§ Information given

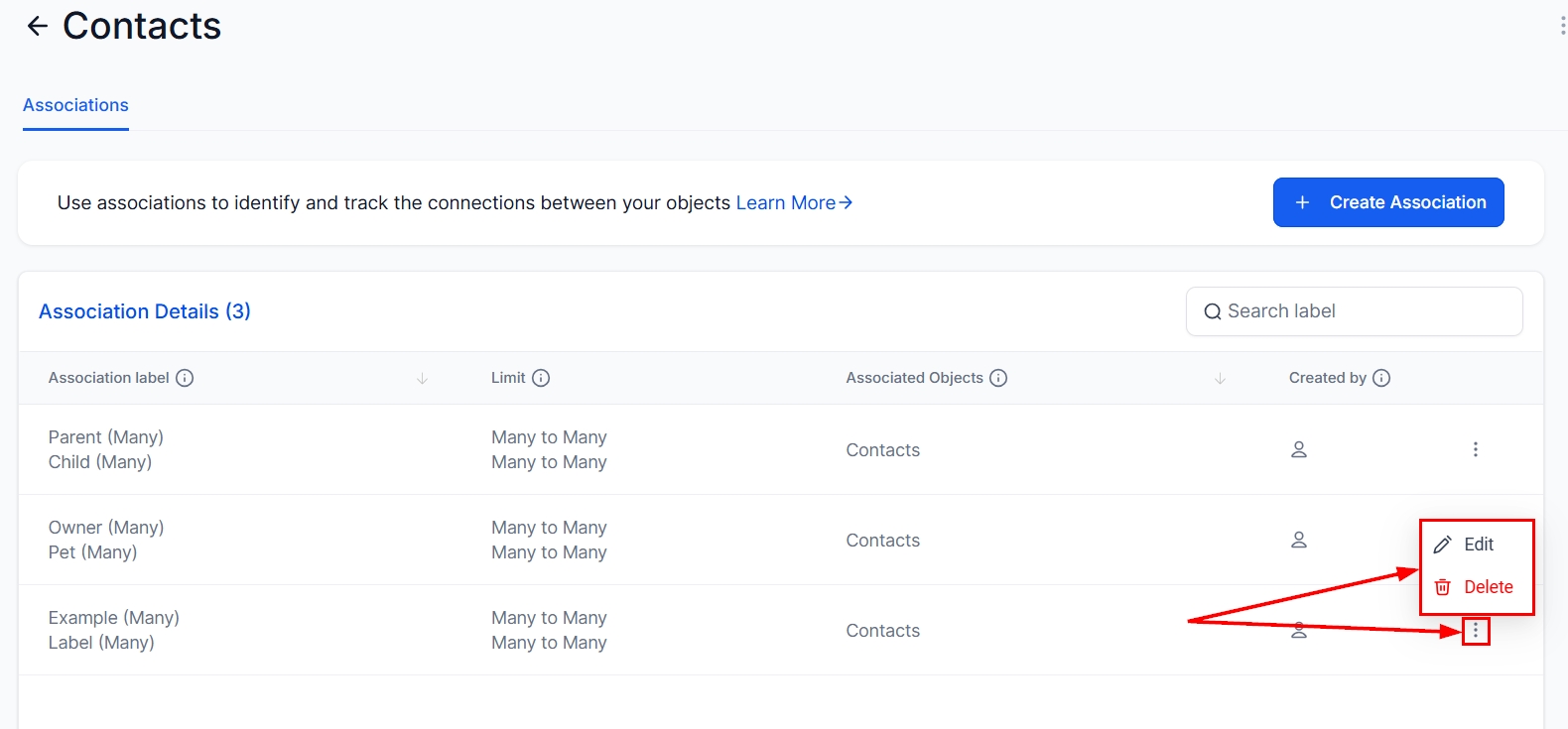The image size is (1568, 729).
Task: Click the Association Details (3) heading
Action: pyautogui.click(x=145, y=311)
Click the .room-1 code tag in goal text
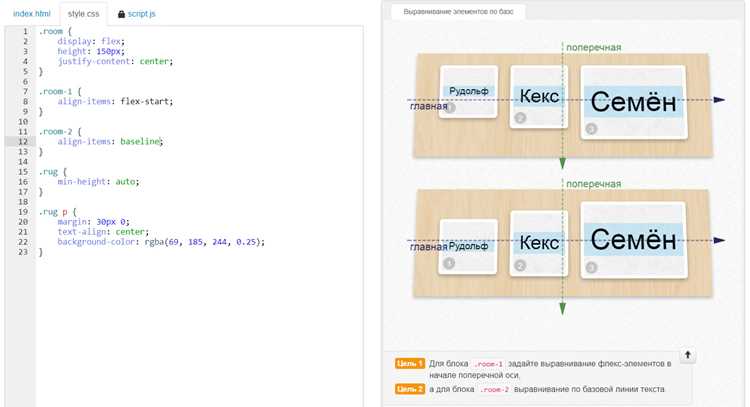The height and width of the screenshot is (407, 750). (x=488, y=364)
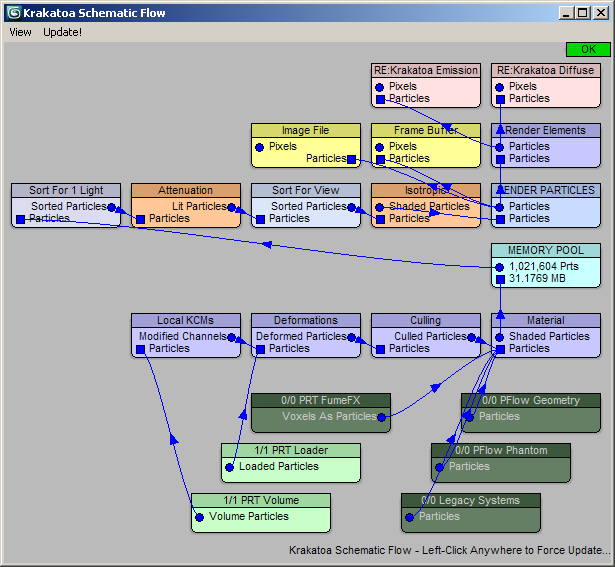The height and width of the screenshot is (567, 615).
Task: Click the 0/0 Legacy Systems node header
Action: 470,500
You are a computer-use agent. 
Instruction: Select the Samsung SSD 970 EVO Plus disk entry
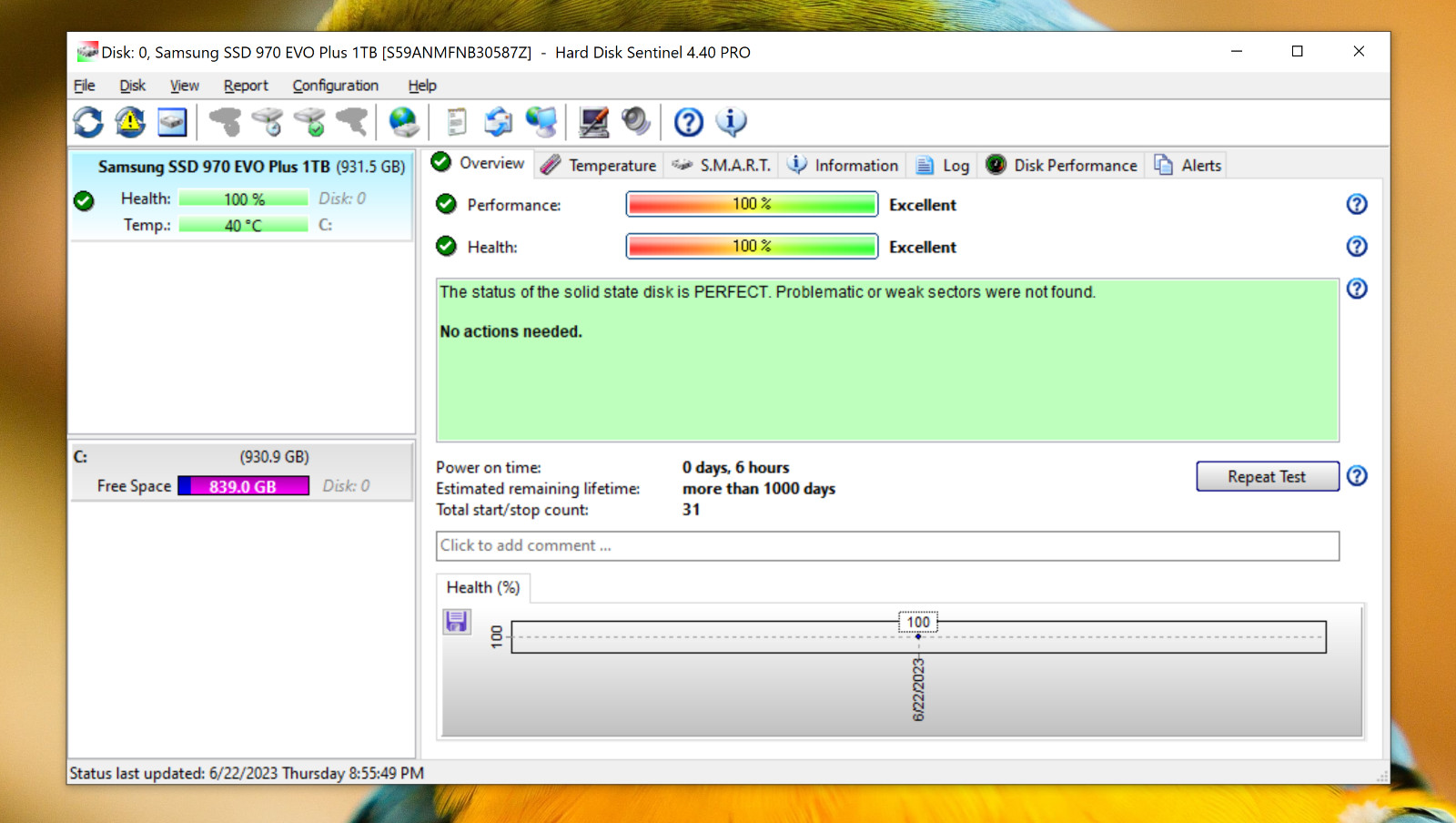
---
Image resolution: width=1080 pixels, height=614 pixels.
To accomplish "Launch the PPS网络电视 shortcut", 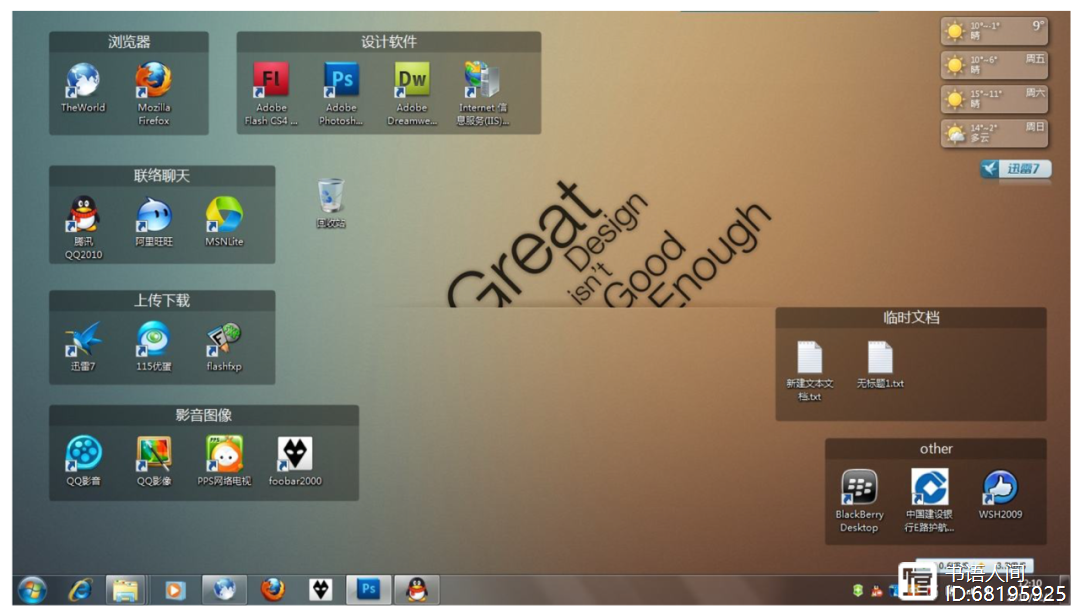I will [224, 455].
* * *
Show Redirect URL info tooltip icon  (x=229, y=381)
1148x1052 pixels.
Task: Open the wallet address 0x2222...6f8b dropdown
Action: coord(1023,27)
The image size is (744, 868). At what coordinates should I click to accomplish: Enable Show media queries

§ Problem requirements
Please copy out from the data above, without any picture, exactly the lines running from the one that holds "Click the .room-1 code tag in goal text" through the one that holds "Instruction: Select the", and nothing beyond them.

§ Problem solution
Click the .room-1 code tag in goal text
The height and width of the screenshot is (407, 750). (x=488, y=364)
The height and width of the screenshot is (567, 615).
Task: Click the 0/0 Legacy Systems node header
Action: 470,500
You are a computer-use agent. 
Instruction: Select the Samsung SSD 970 EVO Plus disk entry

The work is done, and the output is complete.